Twenty-One Cardinals
By Jocelyne Saucier, translated by Rhonda Mullins, Coach House, 176 pages, $19.95

Twenty-One Cardinals begins on a jaunty note: Our narrator, nicknamed the Caboose because he's the last of 21 children sired by Albert Cardinal, boasts of his rough-and-tumble childhood in the first family of Norco, a once-prosperous zinc-mining town in northern Quebec. The occasion for the Caboose's excitement: The Cardinals, all of them, gather for the first time in 30 years to witness Albert receiving an award. What the Caboose misses in his enthusiasm is his older siblings' anxiety. One Cardinal, Angèle, is missing. From here the story delves into shadow as it passes from brother to sister to twin, each drawing closer to the mystery of Angèle's absence. This is the second novel by Jocelyne Saucier, author of 2015 Canada Reads finalist And the Birds Rained Down. Its original title translates as "heirs of the mine": Twenty-One Cardinals is an ominous, brooding novel about familial love and the price of that inheritance.
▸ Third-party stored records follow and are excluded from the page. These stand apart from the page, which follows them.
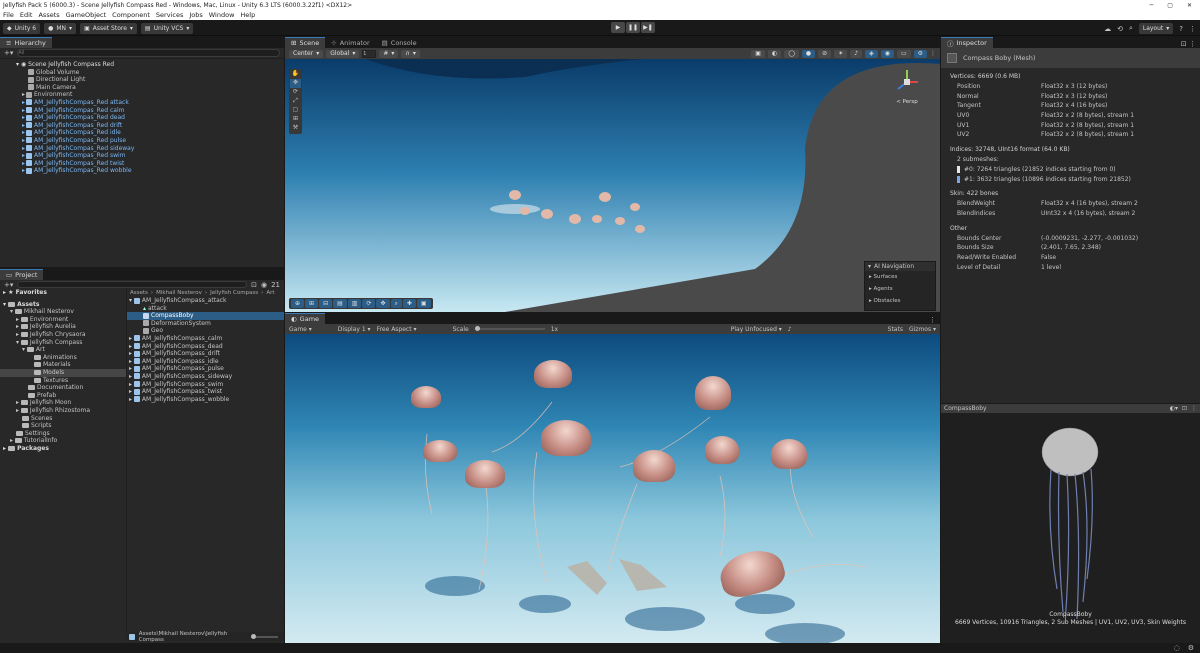  Describe the element at coordinates (206, 369) in the screenshot. I see `file-item: ▸ AM_JellyfishCompass_pulse` at that location.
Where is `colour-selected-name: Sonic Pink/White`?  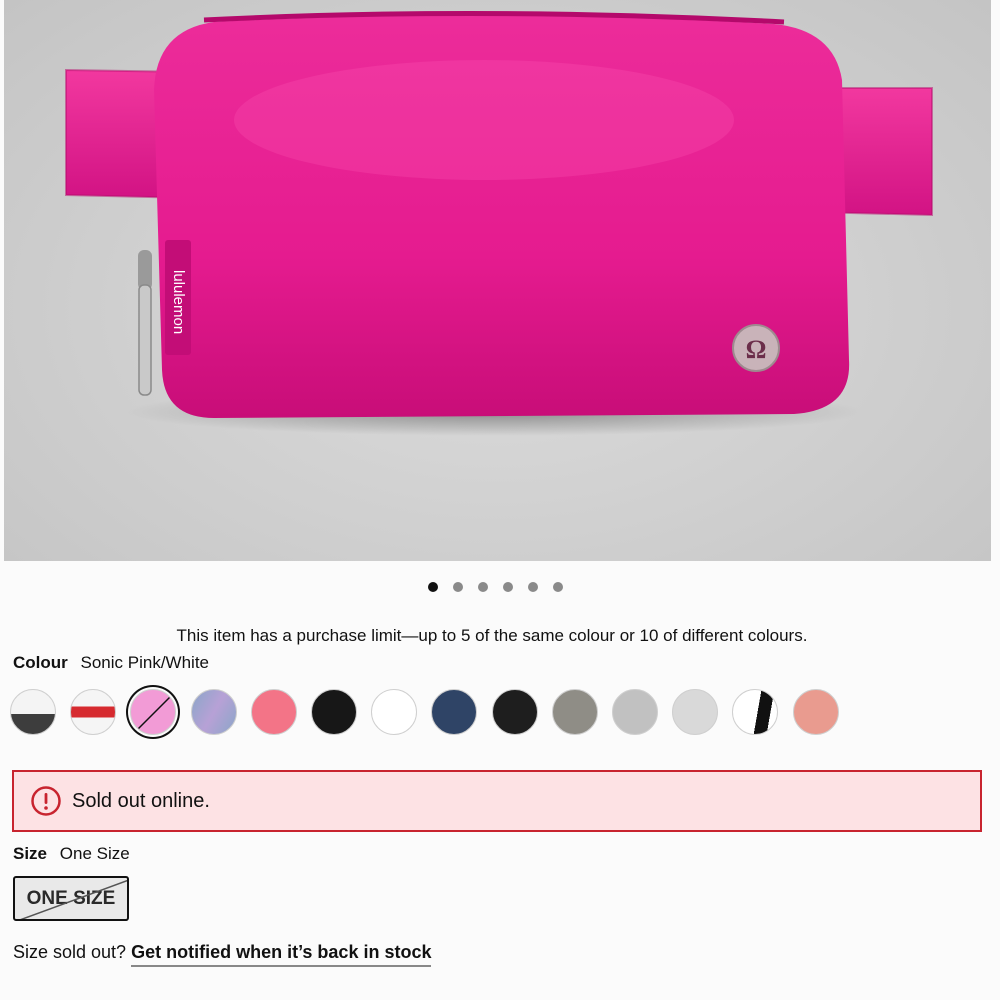
colour-selected-name: Sonic Pink/White is located at coordinates (145, 662).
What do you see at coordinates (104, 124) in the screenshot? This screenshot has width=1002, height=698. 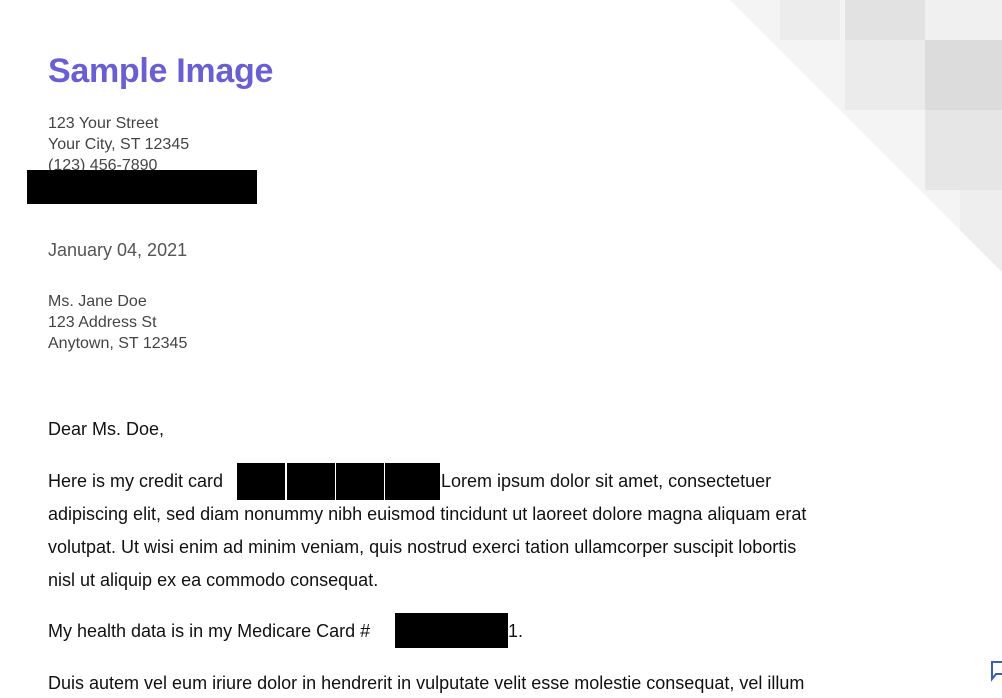 I see `sender-street: 123 Your Street` at bounding box center [104, 124].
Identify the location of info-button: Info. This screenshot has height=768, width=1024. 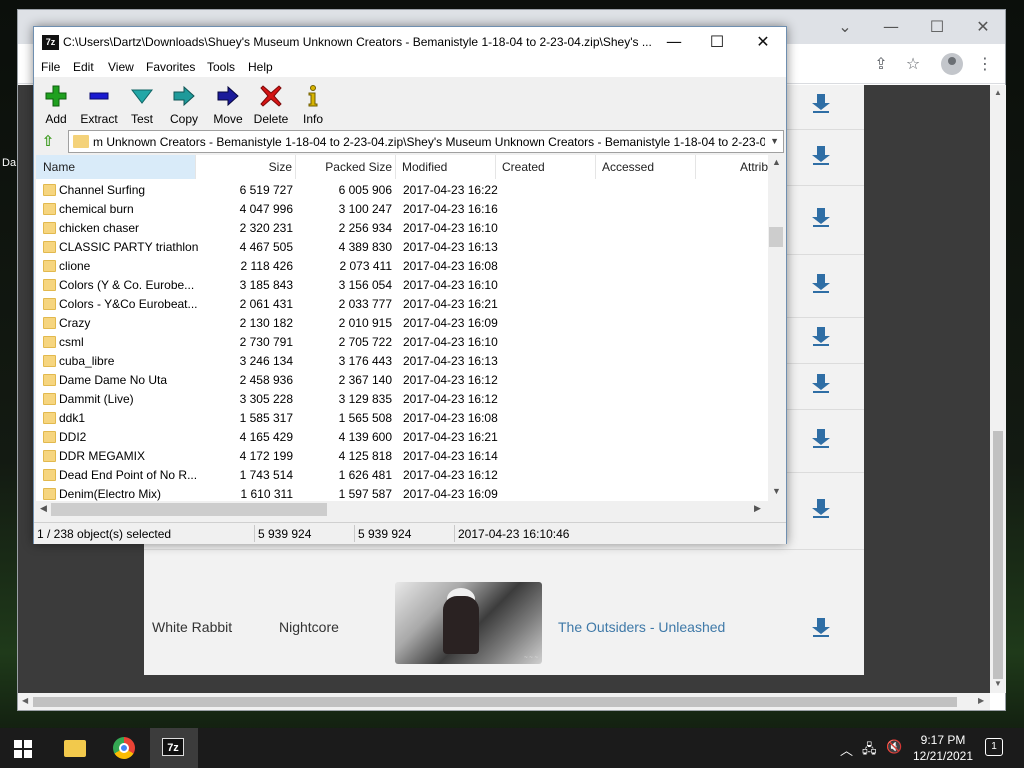
(313, 104).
The Thought House of Philippa
By Suzanne Leblanc, translated by Oana Avasilichioaei & Ingrid Pam Dick, BookThug, 120 pages, $18

The Thought House of Philippa is fiction by topical mnemonics: It uses that ancient memorization technique of ordering memories by location in an imagined thought place. In Suzanne Lebanc's novel that thought place is Haus Wittgenstein, the house the philosopher designed for his sister. The recollections are those of Philippa as she considers her development as a capital-I Individual in the Great World, each chapter corresponding to a room in the thought house. Philippa emulates Wittgenstein not only in method but also in style: "I would not be less abstract than the discourse of the philosopher whose work had convinced me." The prose is indeed abstract – it reads more like a philosophical treatise than fiction – which should be a warning for some readers and bait for others. Leblanc demands deep engagement but rewards in pure, surprisingly sensual, thought. A dense novel that challenges notions of what a novel can be.